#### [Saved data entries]
──────────
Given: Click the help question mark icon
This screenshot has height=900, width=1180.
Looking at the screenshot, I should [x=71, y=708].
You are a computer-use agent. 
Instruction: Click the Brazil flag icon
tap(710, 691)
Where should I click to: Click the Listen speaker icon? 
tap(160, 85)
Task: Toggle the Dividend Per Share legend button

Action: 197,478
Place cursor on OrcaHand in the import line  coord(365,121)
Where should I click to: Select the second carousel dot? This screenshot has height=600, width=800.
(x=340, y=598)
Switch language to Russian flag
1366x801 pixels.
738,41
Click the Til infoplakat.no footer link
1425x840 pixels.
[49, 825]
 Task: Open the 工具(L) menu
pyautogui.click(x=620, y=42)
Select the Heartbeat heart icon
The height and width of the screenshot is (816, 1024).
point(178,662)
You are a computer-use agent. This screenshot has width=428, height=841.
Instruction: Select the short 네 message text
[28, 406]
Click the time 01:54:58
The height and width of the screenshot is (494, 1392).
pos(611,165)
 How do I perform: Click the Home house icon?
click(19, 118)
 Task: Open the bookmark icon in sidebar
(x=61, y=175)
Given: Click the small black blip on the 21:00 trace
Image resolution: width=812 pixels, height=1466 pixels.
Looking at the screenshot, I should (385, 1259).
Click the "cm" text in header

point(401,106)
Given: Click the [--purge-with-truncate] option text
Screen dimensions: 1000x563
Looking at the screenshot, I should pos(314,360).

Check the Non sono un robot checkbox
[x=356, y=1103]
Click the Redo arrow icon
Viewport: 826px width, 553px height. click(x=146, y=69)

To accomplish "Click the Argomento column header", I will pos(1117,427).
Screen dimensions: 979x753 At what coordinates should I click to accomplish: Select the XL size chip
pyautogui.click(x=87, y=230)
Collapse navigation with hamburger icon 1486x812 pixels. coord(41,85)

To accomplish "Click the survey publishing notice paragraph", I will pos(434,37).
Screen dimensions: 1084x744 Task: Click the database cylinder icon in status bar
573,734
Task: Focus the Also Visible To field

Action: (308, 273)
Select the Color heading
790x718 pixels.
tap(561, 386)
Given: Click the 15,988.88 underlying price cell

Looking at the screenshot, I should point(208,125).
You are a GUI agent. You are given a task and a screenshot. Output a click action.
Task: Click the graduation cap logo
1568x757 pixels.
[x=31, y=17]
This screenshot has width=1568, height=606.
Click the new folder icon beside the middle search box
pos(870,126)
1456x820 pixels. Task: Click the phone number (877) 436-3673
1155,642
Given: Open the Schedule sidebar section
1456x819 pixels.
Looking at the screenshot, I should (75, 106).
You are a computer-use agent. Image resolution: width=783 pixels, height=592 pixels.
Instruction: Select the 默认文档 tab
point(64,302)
──────────
#### [Task instructions]
Please report every line among the entries that includes "agent".

#### [Exercise response]
You are a computer-use agent. 
You are a computer-use agent. This screenshot has width=428, height=841.
You are a GUI agent. You are given a task and a screenshot. Output a click action.
You are a computer-use agent. Image resolution: width=783 pixels, height=592 pixels.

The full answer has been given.